Vengono meno, in questa prospettiva, anche i presupposti della politica fiscale anticongiunturale. Un aumento dell'imposizione, infatti, non riduce il tasso d'inflazione se resta invariato il tasso di sviluppo della quantità di moneta, e una riduzione dell'imposizione non ha - a quantità di moneta costante - effetti di stimolo sulla domanda globale, perché viene compensata dai provvedimenti di finanziamento del maggior deficit di bilancio.
Infine, per quanto riguarda la politica monetaria anticiclica, Friedman sostiene che, dato che le variazioni della quantità di moneta producono i loro effetti sulla spesa con un ritardo che non è possibile misurare esattamente in anticipo, le variazioni della quantità di moneta dirette a scopi di stabilizzazione di breve periodo finiscono inevitabilmente per produrre i loro effetti solo dopo che le condizioni che le avevano ispirate sono venute meno, e finiscono quindi per aggravare l'instabilità del sistema.
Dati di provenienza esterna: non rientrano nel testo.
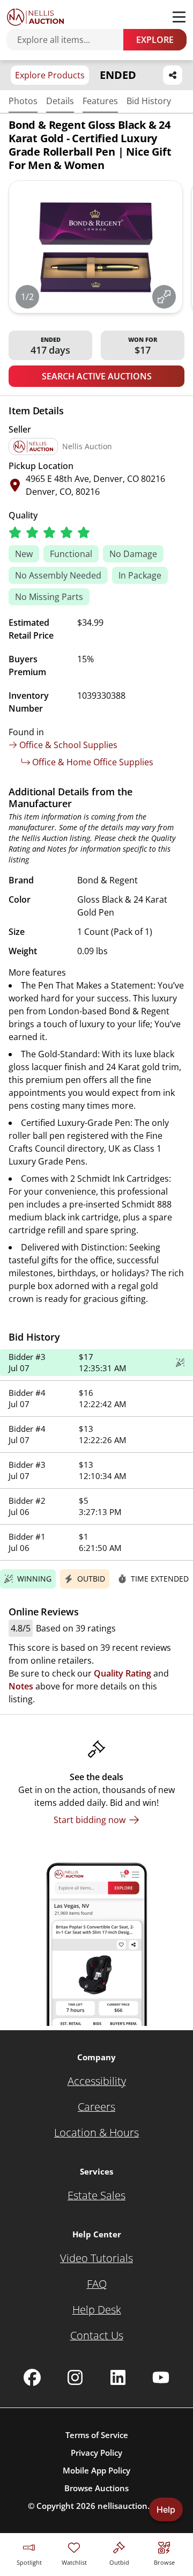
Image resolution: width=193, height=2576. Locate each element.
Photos (23, 101)
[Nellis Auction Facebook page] (32, 2377)
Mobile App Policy (96, 2470)
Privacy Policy (96, 2452)
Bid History (149, 101)
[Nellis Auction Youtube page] (160, 2377)
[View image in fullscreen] (164, 297)
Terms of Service (96, 2434)
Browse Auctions (96, 2488)
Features (100, 101)
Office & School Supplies (68, 745)
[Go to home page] (35, 17)
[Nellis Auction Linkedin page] (118, 2377)
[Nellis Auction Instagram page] (75, 2377)
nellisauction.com (132, 2505)
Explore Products (50, 75)
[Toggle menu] (179, 17)
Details (60, 101)
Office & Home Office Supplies (92, 762)
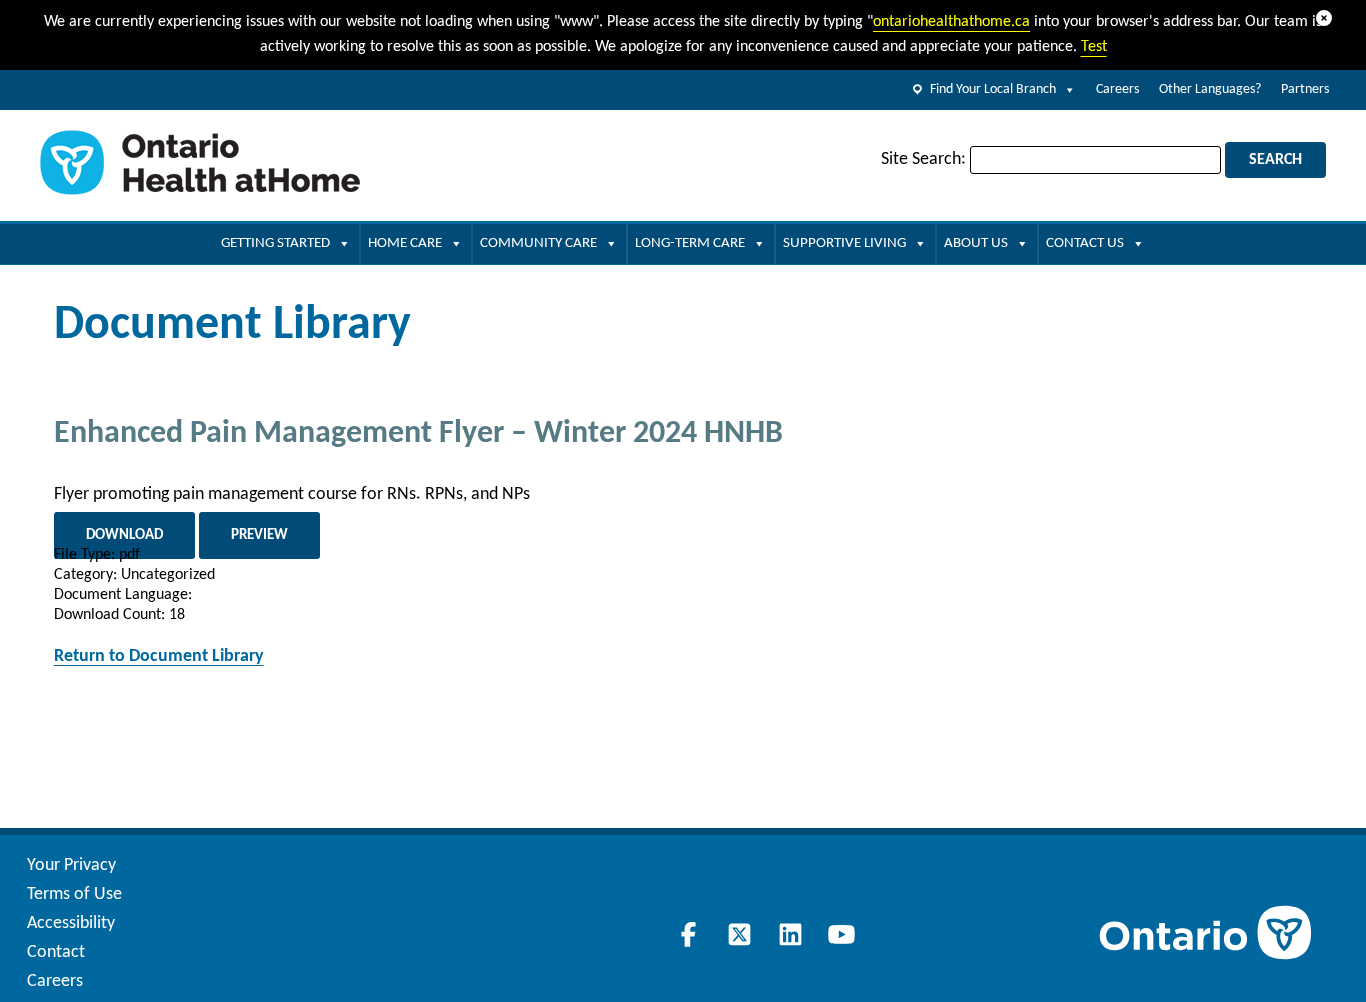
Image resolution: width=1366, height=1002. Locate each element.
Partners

Meglio sarebbe, secondo Friedman, decidere di lasciar crescere la quantità di moneta a un tasso costante, la cui entità venga stabilita sulla base delle previsioni relative al tasso di sviluppo del reddito e sulla base dell'esigenza che quel tasso di sviluppo venga mantenuto.
Bibl.: M. Friedman, The quantity theory of money - a restatment, in Studies in the quantity theory of money, Chicago 1956; H.G. Johnson, Monetary theory and policy, American economic review, giugno 1962; M. Friedman, A. Schwartz, A monetary history of the United States 1867-1960, National bureau of economic research, 1963; M. Friedman, D. Meiselman, The relative stability of monetary velocity and the investment multiplier in the United States, 1897-1958, C.M.C. 1963, pp. 165-268; M. Friedman, A. Schwartz, Monetary statistics of the United States, National Bureau of economic research 1970; A. Martino, La moneta ha importanza, in Il Veltro, n. 1-3, 1974.